Takeo Itō (伊東 武夫, Itō Takeo) was a general in the Imperial Japanese Army during World War II.

==Biography==
Takeo Itō was born in the city of Fukuoka in the Fukuoka prefecture The commanding officer of the IJA 228th Infantry Regiment at the start of the Second Sino-Japanese War, he assumed command of 114th Infantry Regiment in August 1940. Upon attaining the rank of major general on August 25, 1941, Itō was given command of the IJA 38th Division's infantry group, which was the primary Japanese division in the invasion of Hong Kong.

In early 1942, Itō was reassigned to an independent command in his own name, the "Itō Detachment", consisted mainly of 228th Infantry Regiment, 38th Infantry Division and the 1st Kure SNLF, which took part in the Battle of Ambon in the Dutch East Indies (30 January–3 February 1942), and in the occupation of Timor. All of these campaigns were characterized by extreme ruthlessness and the massacre of prisoners.
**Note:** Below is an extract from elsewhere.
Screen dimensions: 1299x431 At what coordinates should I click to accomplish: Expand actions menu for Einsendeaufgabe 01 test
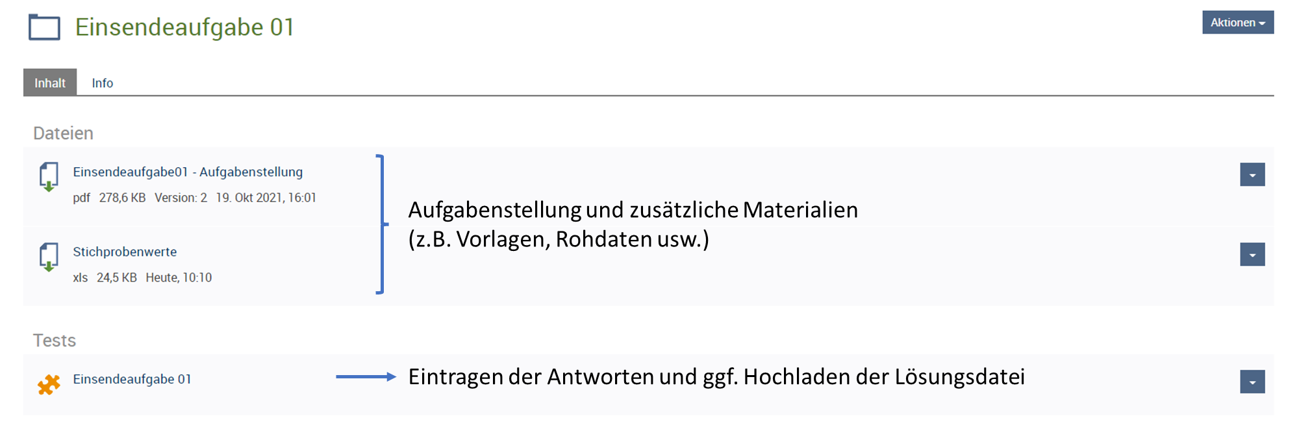coord(1252,382)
In November, Itō, along with one regiment of the 38th Division, was shipped to Guadalcanal. On 11 November, during the pivotal Battle of Guadalcanal, Itō was positioned by Lieutenant-General Harukichi Hyakutake to attack Marines under the command of United States General Alexander Archer Vandegrift who were involved in the Matanikau offensive against Japanese positions. However, Vandegrift called off his offensive that day after receiving intelligence reports of Hyakutake's plans. Itō later helped command 38th Division troops during the Battle of Mount Austen, the Galloping Horse, and the Sea Horse. He and the 38th's survivors on Guadalcanal were evacuated by the Japanese navy during the first week of February 1943. Itō became commander of the 40th Independent Mixed Brigade, stationed at New Ireland on 8 July 1944. He was promoted to lieutenant-general on November 26 of that year.
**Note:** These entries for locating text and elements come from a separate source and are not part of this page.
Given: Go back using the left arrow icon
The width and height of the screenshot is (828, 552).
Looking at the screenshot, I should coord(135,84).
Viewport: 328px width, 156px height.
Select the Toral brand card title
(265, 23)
At the end of the war, Itō was taken into custody by Australian forces, and was tried as a war criminal in a military tribunal for the murder of Chinese civilians. He was sentenced to death at Rabaul, New Britain on 24 May 1946. However, Ito was released on 28 October, and sent to Hong Kong. In 1948, Itō was accused of war crimes at the Hong Kong's War Crimes Court, found guilty and sentenced to 12 years in prison. He died on 24 February 1965.